*** Data for analysis ***

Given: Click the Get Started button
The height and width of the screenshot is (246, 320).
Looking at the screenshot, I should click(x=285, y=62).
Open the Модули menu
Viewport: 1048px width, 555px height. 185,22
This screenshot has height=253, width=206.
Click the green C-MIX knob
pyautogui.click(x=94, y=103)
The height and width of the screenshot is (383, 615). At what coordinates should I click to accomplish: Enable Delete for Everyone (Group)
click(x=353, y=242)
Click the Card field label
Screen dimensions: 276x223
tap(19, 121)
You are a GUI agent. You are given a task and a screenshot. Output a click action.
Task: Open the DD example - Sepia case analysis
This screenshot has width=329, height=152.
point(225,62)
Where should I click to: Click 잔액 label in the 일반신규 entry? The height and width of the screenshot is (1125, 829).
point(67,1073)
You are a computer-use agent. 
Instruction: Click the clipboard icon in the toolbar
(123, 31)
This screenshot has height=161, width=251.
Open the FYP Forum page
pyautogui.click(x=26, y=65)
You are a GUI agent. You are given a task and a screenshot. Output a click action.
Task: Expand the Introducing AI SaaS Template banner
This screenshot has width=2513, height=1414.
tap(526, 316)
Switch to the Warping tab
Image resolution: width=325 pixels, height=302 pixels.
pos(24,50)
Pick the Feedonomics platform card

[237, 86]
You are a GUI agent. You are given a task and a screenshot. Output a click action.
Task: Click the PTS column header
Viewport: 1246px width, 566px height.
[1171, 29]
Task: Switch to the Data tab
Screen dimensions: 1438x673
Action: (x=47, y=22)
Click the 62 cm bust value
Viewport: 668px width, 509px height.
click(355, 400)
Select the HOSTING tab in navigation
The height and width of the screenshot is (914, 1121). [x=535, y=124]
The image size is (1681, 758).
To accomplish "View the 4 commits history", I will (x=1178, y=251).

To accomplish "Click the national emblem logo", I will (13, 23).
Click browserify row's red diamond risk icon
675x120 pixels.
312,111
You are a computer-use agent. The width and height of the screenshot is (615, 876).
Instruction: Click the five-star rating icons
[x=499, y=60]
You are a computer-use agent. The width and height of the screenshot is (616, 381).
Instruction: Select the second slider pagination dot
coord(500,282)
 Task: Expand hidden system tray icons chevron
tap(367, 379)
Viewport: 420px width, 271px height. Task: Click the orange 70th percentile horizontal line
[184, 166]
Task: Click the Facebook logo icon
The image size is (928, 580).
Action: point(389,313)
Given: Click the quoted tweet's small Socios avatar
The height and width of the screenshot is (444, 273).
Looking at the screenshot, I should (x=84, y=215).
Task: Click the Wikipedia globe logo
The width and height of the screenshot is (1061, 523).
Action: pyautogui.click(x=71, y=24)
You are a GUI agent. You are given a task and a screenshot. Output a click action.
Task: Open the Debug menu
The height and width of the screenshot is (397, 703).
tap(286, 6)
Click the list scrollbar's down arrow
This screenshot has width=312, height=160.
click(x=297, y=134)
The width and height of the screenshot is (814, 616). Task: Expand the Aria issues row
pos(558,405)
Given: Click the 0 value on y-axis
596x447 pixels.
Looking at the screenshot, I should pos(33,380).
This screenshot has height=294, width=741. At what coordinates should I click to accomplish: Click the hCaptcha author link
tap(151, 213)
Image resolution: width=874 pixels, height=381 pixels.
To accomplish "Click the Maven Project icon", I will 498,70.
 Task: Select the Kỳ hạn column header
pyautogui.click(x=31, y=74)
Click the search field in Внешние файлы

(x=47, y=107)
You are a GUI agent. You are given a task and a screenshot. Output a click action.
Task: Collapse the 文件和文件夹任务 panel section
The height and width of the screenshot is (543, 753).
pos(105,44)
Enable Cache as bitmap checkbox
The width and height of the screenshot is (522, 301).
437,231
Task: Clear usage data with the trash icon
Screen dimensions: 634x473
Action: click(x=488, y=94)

*** End of Data for analysis ***

• **Activity**
All of the records above need to be printed again exactly as they appear.

• **Output below**
Given: Click the Get Started button
The height and width of the screenshot is (246, 320).
Looking at the screenshot, I should click(x=285, y=62).
Open the Модули menu
Viewport: 1048px width, 555px height. 185,22
This screenshot has height=253, width=206.
Click the green C-MIX knob
pyautogui.click(x=94, y=103)
The height and width of the screenshot is (383, 615). At what coordinates should I click to accomplish: Enable Delete for Everyone (Group)
click(x=353, y=242)
Click the Card field label
Screen dimensions: 276x223
tap(19, 121)
You are a GUI agent. You are given a task and a screenshot. Output a click action.
Task: Open the DD example - Sepia case analysis
This screenshot has width=329, height=152.
point(225,62)
Where should I click to: Click 잔액 label in the 일반신규 entry? The height and width of the screenshot is (1125, 829).
point(67,1073)
You are a computer-use agent. 
Instruction: Click the clipboard icon in the toolbar
(123, 31)
This screenshot has height=161, width=251.
Open the FYP Forum page
pyautogui.click(x=26, y=65)
You are a GUI agent. You are given a task and a screenshot. Output a click action.
Task: Expand the Introducing AI SaaS Template banner
This screenshot has width=2513, height=1414.
tap(526, 316)
Switch to the Warping tab
Image resolution: width=325 pixels, height=302 pixels.
pos(24,50)
Pick the Feedonomics platform card

[237, 86]
You are a GUI agent. You are given a task and a screenshot. Output a click action.
Task: Click the PTS column header
Viewport: 1246px width, 566px height.
[1171, 29]
Task: Switch to the Data tab
Screen dimensions: 1438x673
Action: (x=47, y=22)
Click the 62 cm bust value
Viewport: 668px width, 509px height.
click(355, 400)
Select the HOSTING tab in navigation
The height and width of the screenshot is (914, 1121). [x=535, y=124]
The image size is (1681, 758).
To accomplish "View the 4 commits history", I will (x=1178, y=251).

To accomplish "Click the national emblem logo", I will (13, 23).
Click browserify row's red diamond risk icon
675x120 pixels.
312,111
You are a computer-use agent. The width and height of the screenshot is (615, 876).
Instruction: Click the five-star rating icons
[x=499, y=60]
You are a computer-use agent. The width and height of the screenshot is (616, 381).
Instruction: Select the second slider pagination dot
coord(500,282)
 Task: Expand hidden system tray icons chevron
tap(367, 379)
Viewport: 420px width, 271px height. Task: Click the orange 70th percentile horizontal line
[184, 166]
Task: Click the Facebook logo icon
The image size is (928, 580).
Action: point(389,313)
Given: Click the quoted tweet's small Socios avatar
The height and width of the screenshot is (444, 273).
Looking at the screenshot, I should (x=84, y=215).
Task: Click the Wikipedia globe logo
The width and height of the screenshot is (1061, 523).
Action: pyautogui.click(x=71, y=24)
You are a GUI agent. You are given a task and a screenshot. Output a click action.
Task: Open the Debug menu
The height and width of the screenshot is (397, 703).
tap(286, 6)
Click the list scrollbar's down arrow
This screenshot has width=312, height=160.
click(x=297, y=134)
The width and height of the screenshot is (814, 616). Task: Expand the Aria issues row
pos(558,405)
Given: Click the 0 value on y-axis
596x447 pixels.
Looking at the screenshot, I should pos(33,380).
This screenshot has height=294, width=741. At what coordinates should I click to accomplish: Click the hCaptcha author link
tap(151, 213)
Image resolution: width=874 pixels, height=381 pixels.
To accomplish "Click the Maven Project icon", I will 498,70.
 Task: Select the Kỳ hạn column header
pyautogui.click(x=31, y=74)
Click the search field in Внешние файлы

(x=47, y=107)
You are a GUI agent. You are given a task and a screenshot. Output a click action.
Task: Collapse the 文件和文件夹任务 panel section
The height and width of the screenshot is (543, 753).
pos(105,44)
Enable Cache as bitmap checkbox
The width and height of the screenshot is (522, 301).
437,231
Task: Clear usage data with the trash icon
Screen dimensions: 634x473
Action: click(x=488, y=94)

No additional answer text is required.